The generalist dilemma: Each year, the conference grows and by now it's just a given that my experience of the conference is just a tiny fraction of the possible panels and papers. I decided this year not to focus narrowly on topics I research; I did go to a couple of documentary panels specifically to match my research interests but otherwise attended a number of national cinema/transnational studies panels and film theory panels. It was invigorating to be exposed to research agendas outside my own particular specialization. At the same time, there are are real drawbacks to a diffuse selection, and part of me thinks I'd be better off taking James Wicks' strategy of choosing panels in a highly focus manner based on my research interests. This dilemma is just a microcosm of the growing pains the conference is experiencing. No one likes the idea of balkanization of SCMS, but in practice, it's near impossible to effectively transcend sub-disciplinary specialization.

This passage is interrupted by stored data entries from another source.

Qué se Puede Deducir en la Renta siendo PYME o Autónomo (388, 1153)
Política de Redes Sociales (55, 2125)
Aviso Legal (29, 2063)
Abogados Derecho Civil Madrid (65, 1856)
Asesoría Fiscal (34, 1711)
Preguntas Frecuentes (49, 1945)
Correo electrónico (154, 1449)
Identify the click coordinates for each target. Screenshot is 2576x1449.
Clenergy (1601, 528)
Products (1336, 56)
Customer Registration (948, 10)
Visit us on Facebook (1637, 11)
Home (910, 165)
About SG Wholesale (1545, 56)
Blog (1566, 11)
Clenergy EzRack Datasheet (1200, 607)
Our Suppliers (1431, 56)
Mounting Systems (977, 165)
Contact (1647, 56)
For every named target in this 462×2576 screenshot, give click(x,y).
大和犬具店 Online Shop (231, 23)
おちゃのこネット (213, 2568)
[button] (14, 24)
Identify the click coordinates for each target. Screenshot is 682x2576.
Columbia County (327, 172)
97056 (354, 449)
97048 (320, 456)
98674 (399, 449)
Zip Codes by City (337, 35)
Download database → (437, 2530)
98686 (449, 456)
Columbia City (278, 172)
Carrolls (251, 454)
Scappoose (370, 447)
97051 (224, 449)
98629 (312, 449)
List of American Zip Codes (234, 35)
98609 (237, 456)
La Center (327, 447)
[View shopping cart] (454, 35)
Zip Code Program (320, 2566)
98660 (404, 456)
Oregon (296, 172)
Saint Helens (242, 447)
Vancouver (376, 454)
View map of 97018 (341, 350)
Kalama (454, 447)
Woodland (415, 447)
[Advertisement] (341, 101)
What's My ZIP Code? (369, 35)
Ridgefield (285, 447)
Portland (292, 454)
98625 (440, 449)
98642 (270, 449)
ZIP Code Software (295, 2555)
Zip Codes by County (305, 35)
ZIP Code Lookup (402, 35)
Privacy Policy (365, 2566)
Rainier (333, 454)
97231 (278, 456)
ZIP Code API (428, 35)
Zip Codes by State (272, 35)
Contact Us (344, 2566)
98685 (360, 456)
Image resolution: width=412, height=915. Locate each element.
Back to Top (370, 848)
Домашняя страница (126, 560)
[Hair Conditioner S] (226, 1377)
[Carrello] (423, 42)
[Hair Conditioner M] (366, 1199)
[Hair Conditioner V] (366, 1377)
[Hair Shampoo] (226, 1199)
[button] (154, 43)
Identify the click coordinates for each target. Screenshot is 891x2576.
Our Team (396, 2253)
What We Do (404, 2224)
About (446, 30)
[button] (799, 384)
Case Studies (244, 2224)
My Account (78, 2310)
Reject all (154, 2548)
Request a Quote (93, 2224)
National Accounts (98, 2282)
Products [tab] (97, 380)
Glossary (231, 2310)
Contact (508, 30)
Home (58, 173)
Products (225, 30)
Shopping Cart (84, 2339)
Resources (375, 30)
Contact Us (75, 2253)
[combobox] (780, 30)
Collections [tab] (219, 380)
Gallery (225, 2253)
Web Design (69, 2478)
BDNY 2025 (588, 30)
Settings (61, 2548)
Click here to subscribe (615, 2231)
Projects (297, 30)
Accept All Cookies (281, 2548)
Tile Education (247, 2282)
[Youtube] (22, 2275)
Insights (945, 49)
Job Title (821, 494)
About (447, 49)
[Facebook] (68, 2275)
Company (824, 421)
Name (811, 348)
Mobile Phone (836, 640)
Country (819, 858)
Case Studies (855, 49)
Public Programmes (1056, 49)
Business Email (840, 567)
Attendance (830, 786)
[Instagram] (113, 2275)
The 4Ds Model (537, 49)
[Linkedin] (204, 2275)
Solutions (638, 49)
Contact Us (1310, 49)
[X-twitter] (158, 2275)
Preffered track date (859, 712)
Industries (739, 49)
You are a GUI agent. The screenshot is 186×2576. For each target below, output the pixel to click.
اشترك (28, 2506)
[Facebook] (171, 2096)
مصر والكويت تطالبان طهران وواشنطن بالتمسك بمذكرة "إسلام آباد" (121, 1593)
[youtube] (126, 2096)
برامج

Transnational Studies: The transnational panels were well attended and had a particular vitality to them. My initial impression is that the success of transnational film studies has to do not only with the theoretical excitement around transnationality as a concept, but also the fact that transnational studies allows area studies scholars to gain a critical mass. The community of those working on, say, Central European, Latin American, or East Asian cinemas may be limited in size at SCMS, but transnational studies allows these groups to see common areas of inquiry.

Programming: I'd highly recommend the recent Aca-Media podcast for the interviews with Angelo Restivo (Program Committee) and Bruce Brasell (scheduler). Some of the information about conference selection is on the SCMS website, but the interviewees go into fuller detail about submission and scheduling. And there's a good discussion of 4 v. 5 day conference issue the role of SIGs and other key issues.

Workshops/Panel format: I have seen a number of people, often on the media studies side, tout the workshop as a superior format and call for the demise of traditional panels. From my experience as this conference, there was absolutely no consistency in the amount or vitality of discussion based on format. Some panels had more dynamic conversation (though admittedly those with only 3 papers did better on this score) and some workshops had a very panel-y dynamic. And some of the highlights for me were papers read verbatim in that boring, old fashioned way. As Kathleen Newman's excellent talk (on nostalgia for collectivity in recent Chilean cinema) showed, reading a paper is not incompatible with good delivery.  At the same time, Eric Hoyt's dynamic presentation during my workshop was exciting and made me think I need to step my game up in presenting at conferences. (He was a hard act to follow.)

What I Wished I Saw: More panels on film theory; more classical Hollywood papers; a number of documentary papers I missed; about ten panels that were going on during my workshop time slot. I understand why the plenary panel and/or keynote went away, but it would be nice to have a scholarly experience that attendees could have in common. At least if SCMS is going to hold to the ideal that the field cannot be split into subconferences or tracks.